Ransford Bryan III, who pleaded guilty to the 1987 killing of his friend, Douglas Brockway, was paroled April 18 by the Delaware Board of Parole.
Brockway’s mother, Peggy, fought against Bryan’s release.
Johnette Graf, spokeswoman for the Delaware Department of Corrections, said Bryan, who has been in jail nearly 30 years, would be on work release before transitioning into monitored probation.
Peggy Brockway said her family is disappointed in the criminal justice system, but she had expected and prepared herself for Bryan’s release after the hearing. Flanked by her daughter, Missy Brockway-Walls, and fighting back tears, Brockway said she would like to see reforms to the parole system that would give the public greater say in the release of violent criminals like Bryan. Brockway said Bryan is a cold person who she does not believe has changed.
Bryan and Brockway had gone out squirrel hunting together in 1987; when Bryan returned home but Brockway did not, a search was launched. Bryan had been living with the Brockway family at the time Douglas disappeared, and he continued living with them as investigators continued to search. Douglas Brockway’s body was found two weeks later in a wooded area of Sussex County, dead of a gunshot wound to the back of the head.
Bryan originally pleaded not guilty, but he later took a plea bargain and was sentenced to life in prison without possibility of parole. The case was appealed to Delaware Supreme Court, which ordered a new trial, ruling Bryan had been questioned by police without an attorney present. At the second trial Bryan’s sentence was changed to life in prison with possibility of parole.
Bryan, now in his mid-40s and incarcerated since he was 18, has been the subject of parole hearings since 2004. Since 2014, he has been up for parole every year; his release has been opposed by the Brockway family and others. His attorney argued that Bryan has been a model prisoner, participating in prison programs.
Andrew Rosen, attorney for Bryan, said, “Mr. Bryan has put together an impressive record of rehabilitation during his almost 30 years in prison, and he looks forward to continuing his efforts at personal improvement on the outside. At the same time, we also understand the additional anguish this may cause the Brockway family. Mr.
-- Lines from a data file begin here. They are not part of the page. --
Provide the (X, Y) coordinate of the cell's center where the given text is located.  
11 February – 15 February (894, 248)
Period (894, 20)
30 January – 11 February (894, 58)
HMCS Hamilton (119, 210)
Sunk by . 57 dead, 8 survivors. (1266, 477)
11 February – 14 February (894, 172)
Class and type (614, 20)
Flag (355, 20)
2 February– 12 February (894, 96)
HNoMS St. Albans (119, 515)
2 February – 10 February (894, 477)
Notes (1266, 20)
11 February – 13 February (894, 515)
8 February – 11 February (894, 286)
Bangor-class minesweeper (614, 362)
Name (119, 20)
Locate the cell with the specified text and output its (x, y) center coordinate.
Bryan will not make any effort to contact the family unless they make it clear that they wish to speak to him through an agency such as Victim's Voices Heard.”
Carl Kanefsky, spokesman for the Delaware Department of Justice, said the department opposed Bryan’s parole.
“We are disappointed in the decision and believe that the board should have respected the sentence that was imposed,” he said.